В обычный день (вернее, ночь) Иван Иванович постарался бы побыстрее проскочить опасную зону. Однако Юрий Светов, чей образ уже прочно занял его мысли и сердце, остановился передохнуть как раз напротив четырнадцатой квартиры.
Щелкнул замок.
— Ты што, сдурел, клистир? — прорычал Чума, высовывая в коридор всклокоченную голову. Он включил свет и щурил теперь глаза от беспощадной голой лампочки.
Юрий Светов переложил топорик в правую руку, а указательным пальцем левой брезгливо зацепил и потянул к себе майку Чумы.
— Я тебе сейчас уши отрублю, — ласково сказал Светов, а Иван Иванович обомлел от восторга. — Выходи, соседушка!
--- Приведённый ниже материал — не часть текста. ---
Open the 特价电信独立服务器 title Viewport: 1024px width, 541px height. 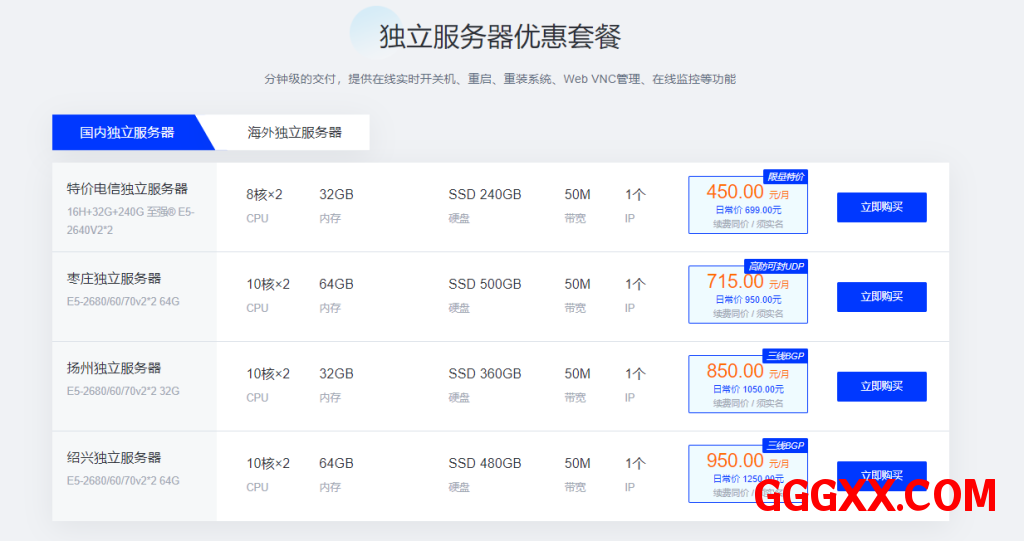[127, 189]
Федька с перепугу громко икнул, схватился за майку, которая растягивалась, будто резиновая:
— Че… чего… фулиганишь!
Во дворе, в черной проруби неба, между крышами домов лениво кружились светлячки звезд.
Он, играючи, порубил возле песочницы доски, сложил щепки избушкой. Зажег спичку. То, что полчаса назад было тахтой, вспыхнуло охотно и жарко. Огонь встал вровень с лицом.
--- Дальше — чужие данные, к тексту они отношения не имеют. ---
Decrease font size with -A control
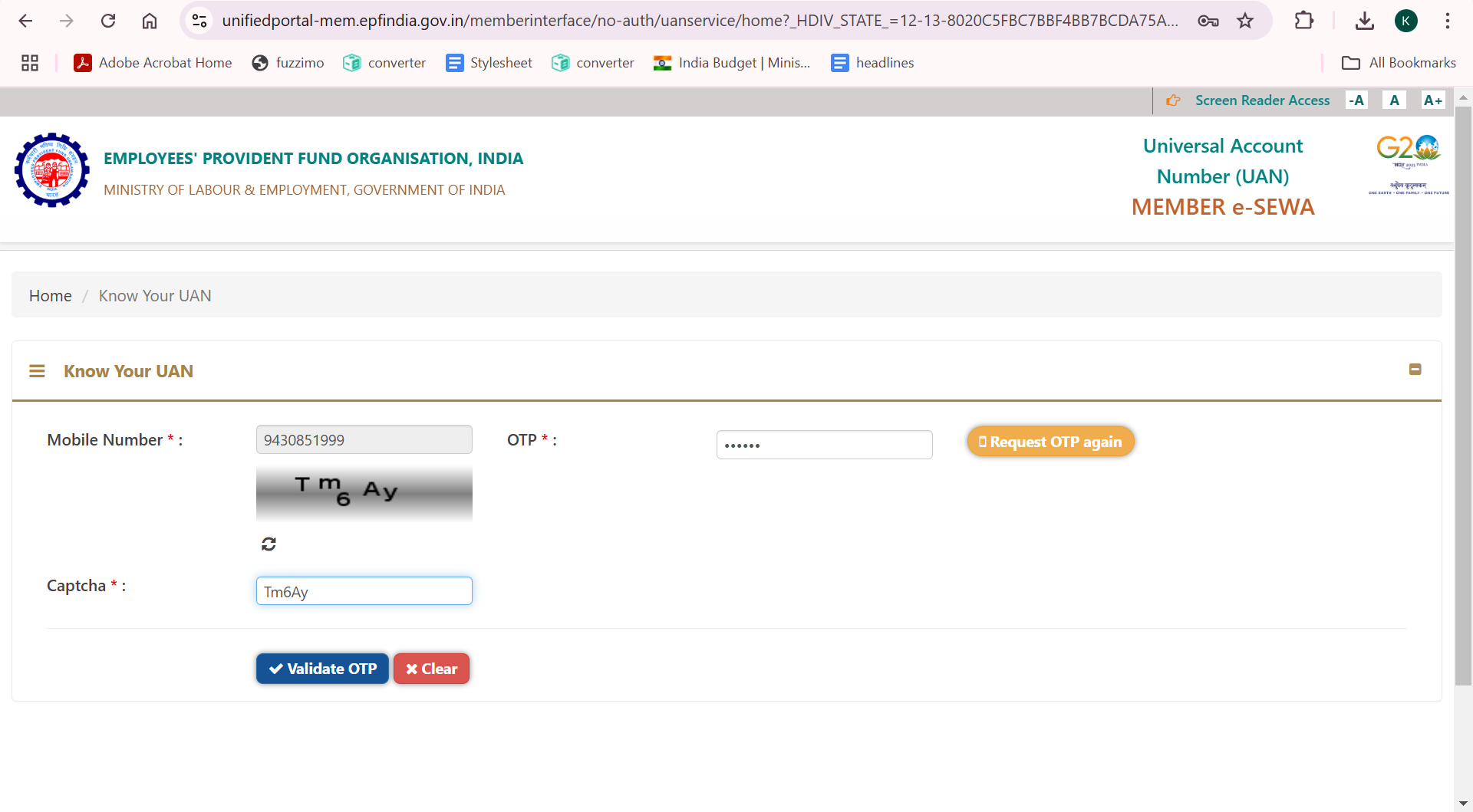The image size is (1473, 812). [x=1356, y=100]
И тут он понял, что пришла пора прощаться.
«Тебе не больно расставаться? — спросил его Иван Иванович. — Я понимаю, ты увлекся образом, вжился в него… Но ведь это смерть личности».
Светов махнул рукой, улыбнулся:
«Брось, старик, не пугай сам себя. Это возвращение твое… Рождение!»
«Тогда прощай. Береги это тело. Оно еще ничего, но частенько болеет ангинами. Запомни».
«Прощай. Я запомню…»
Он увидел, как в пляшущем свете костра от него отделилась серая тень Ивана Ивановича. Еще более пугливая, чем ее бывший хозяин, нелепая и жалкая на этом празднике огня и преображения. Тень потопталась на снегу и, сутуля плечи, шагнула в костер. Словно и не было! Только пламя вдруг зашипело и припало на миг к земле, будто на белые угли плеснули воды.
Чума, который с опаской подглядывал из окна за действиями соседа, окончательно утвердился в своем мнении — чокнулся Иванов, не иначе! — и отправился в смежную комнату досыпать. Ну кто в здравом уме станет жечь посреди двора почти новую тахту? Да еще ночью.